Low Fidelity: Thoughts On Record Store Day

As every Flexi lover and vinyl nerd knows this Saturday is Record Store Day. There's no one better to break down what it all means than our main man, Low Fidelity columnist and record store employee Neill Jameson. He is the brains behind the great black metal band Krieg and also survived years as a member of Twilight. They put out their final record this year. ---

Record Store Day, celebrated this Saturday, is supposed to be a yearly “holiday” that promotes the brick and mortar indie record store, with exclusive in-store releases. Some shops hold performances, listening parties and probably mustache and fancy hat contests. Every year since 2008 it’s grown into a nearly uncontrollable monster. This year’s RSD list looks like a fucking college science class and has somewhere in the neighborhood of 200 releases. It’s built to be the day for us, the mom and pops of the music industry, to make people aware that we exist and you just got your tax return so come spend it.

RSD was formed off the hump of Free Comic Book Day. Both “holidays” have the same goal and both have exclusive releases to draw new people into old stores. There are rules: namely one copy per person and don’t throw this shit online to sell at inflated prices to people who had to work, go to a funeral, or were just too fucking lazy to leave the house and come grab whatever tickles their fancy.

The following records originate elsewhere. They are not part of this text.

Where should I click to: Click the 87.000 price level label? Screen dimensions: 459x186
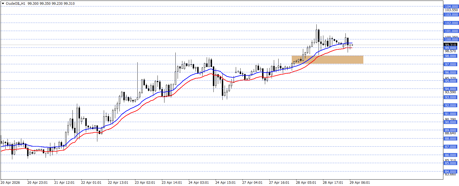[451, 147]
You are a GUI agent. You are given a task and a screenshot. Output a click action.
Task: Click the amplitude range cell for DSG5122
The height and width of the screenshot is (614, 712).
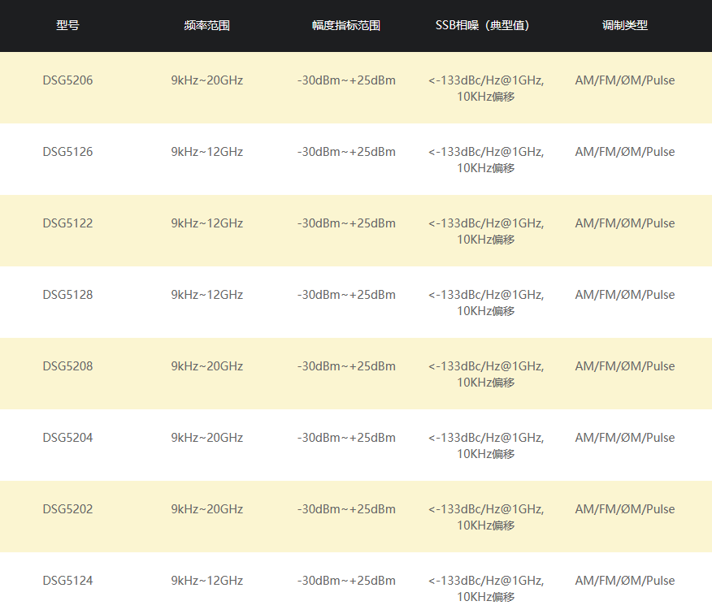coord(346,223)
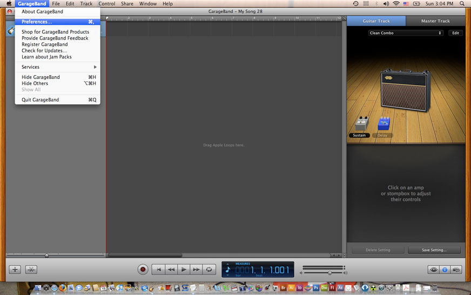The width and height of the screenshot is (471, 295).
Task: Click the red Record button
Action: (x=143, y=269)
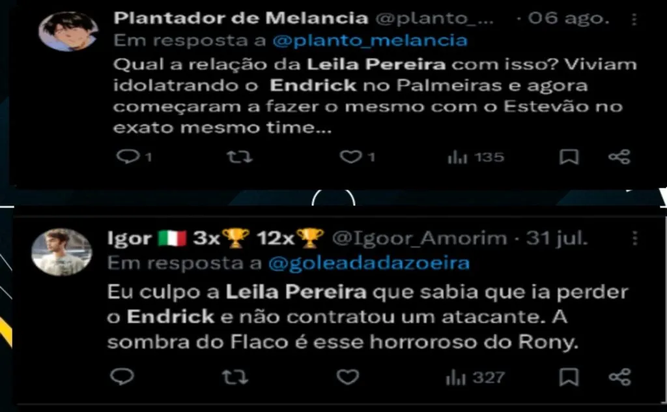Retweet Plantador de Melancia's post
This screenshot has height=412, width=667.
pos(240,157)
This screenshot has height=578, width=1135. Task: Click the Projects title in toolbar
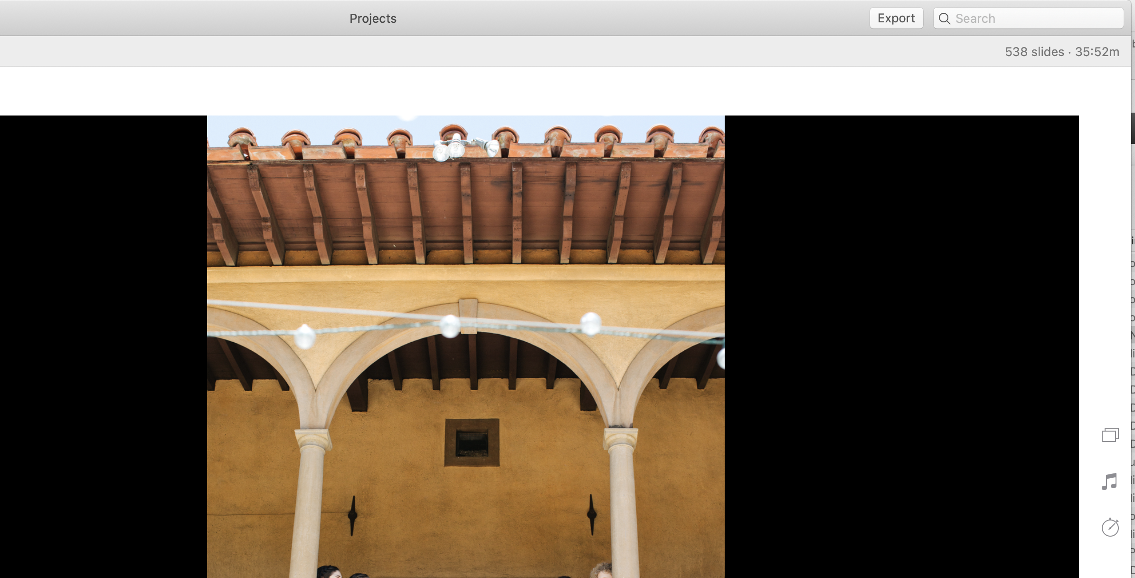click(x=373, y=19)
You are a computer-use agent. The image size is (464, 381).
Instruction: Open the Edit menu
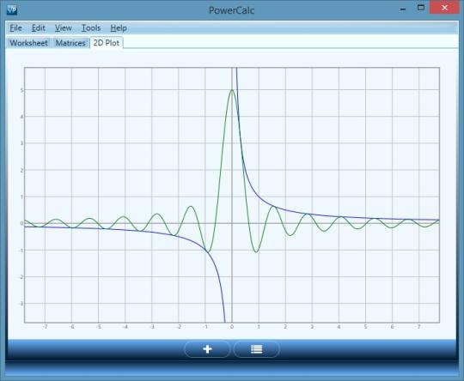click(39, 28)
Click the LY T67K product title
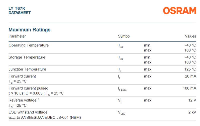This screenshot has width=200, height=126. tap(17, 8)
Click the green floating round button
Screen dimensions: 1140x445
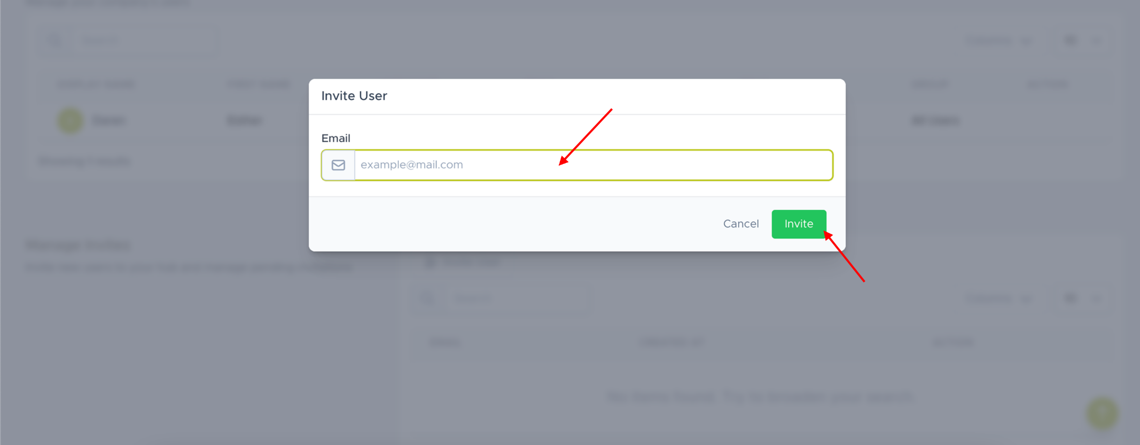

Rules are made to be broken, right? This whole shebang is getting corrupted by people who line up the night before to grab the most wanted items, only to put them on eBay two hours later for the price of a down payment on a pony. We know who they are, too: always the asshole you’ve never seen before except for the week or two before the event who asks detailed questions about what you’re getting and can you break the rules and hold it for them? It’s the “my friend won’t be able to make it, can I have two copies?” sort of thing.

This brings us to the big problem, which is quantity. I’ve been told every year by distributors that I don’t understand allocation, numbers or how not to curse in emails asking why we only got two copies when we preordered 20. How can this, the greatest tragedy affecting this nation, be allowed? I know, it’s a national shame, probably the president’s fault. If this reaction seems like farfetched tunnel vision nonsense then you’re a rational person. Congratulations, your card is in the mail.

Record stores only get a certain amount of titles regardless of how we preordered or what back alley deal we made to make sure you got that fucking Grateful Dead live DLP with a piece of Garcia’s hair. We don’t have any kind of idea what we’re getting until the box gets to us days before. This can actually turn away customers because if they waited in line, especially at stores with a massive customer base, looking around the store for other records doesn’t seem as special anymore. That’s counterproductive to the whole idea.

Of course, not everyone is a sore loser and some people just come out to see the spectacle, like watching people beat the shit out of each other to save twenty bucks on a television on Black Friday.

Last year, I was out of town for RSD so I missed the fun here but I did my duty as a music fan and observer of humanity and shopped around in Columbus, Ohio, which has a plethora of indie record stores. Stores looked like bombs had detonated. The staff would tell me about the initial rush and then how the day progressed. Some of these places had bands performing, including one small upstairs space that was ill-equipped (but they had free beer and it seemed like a good idea even while hung-over at 11 a.m.) Others were having special giveaways, raffles, even sales.

Stores like Amoeba, Vintage Vinyl, Reckless etc. all have performances but even many of the more modestly sized stores like Sit and Spin in Philly have special listening parties and giveaways. It’s a day where stores do their best to give you a reason to wander into the big and scary world and check out their wares, an act showing how much their store means to them.

RSD should be used to say thanks to our regular customers, the ones who keep our lights on all year, and not those looking to make a buck on the back of someone’s passion. RSD has had a lot of criticism leveled against it, especially once the majors started throwing releases into the mix, and a lot is justified. It has turned into a spectacle where greed is good and money is king, where a record will sell out in a few hours and go online for eight times the prices only to deflate back to ten dollars days later. It’s a shame that it takes the promise of exclusivity to bring people in, but that’s the culture of the collector and that’s where it seems records are ending up.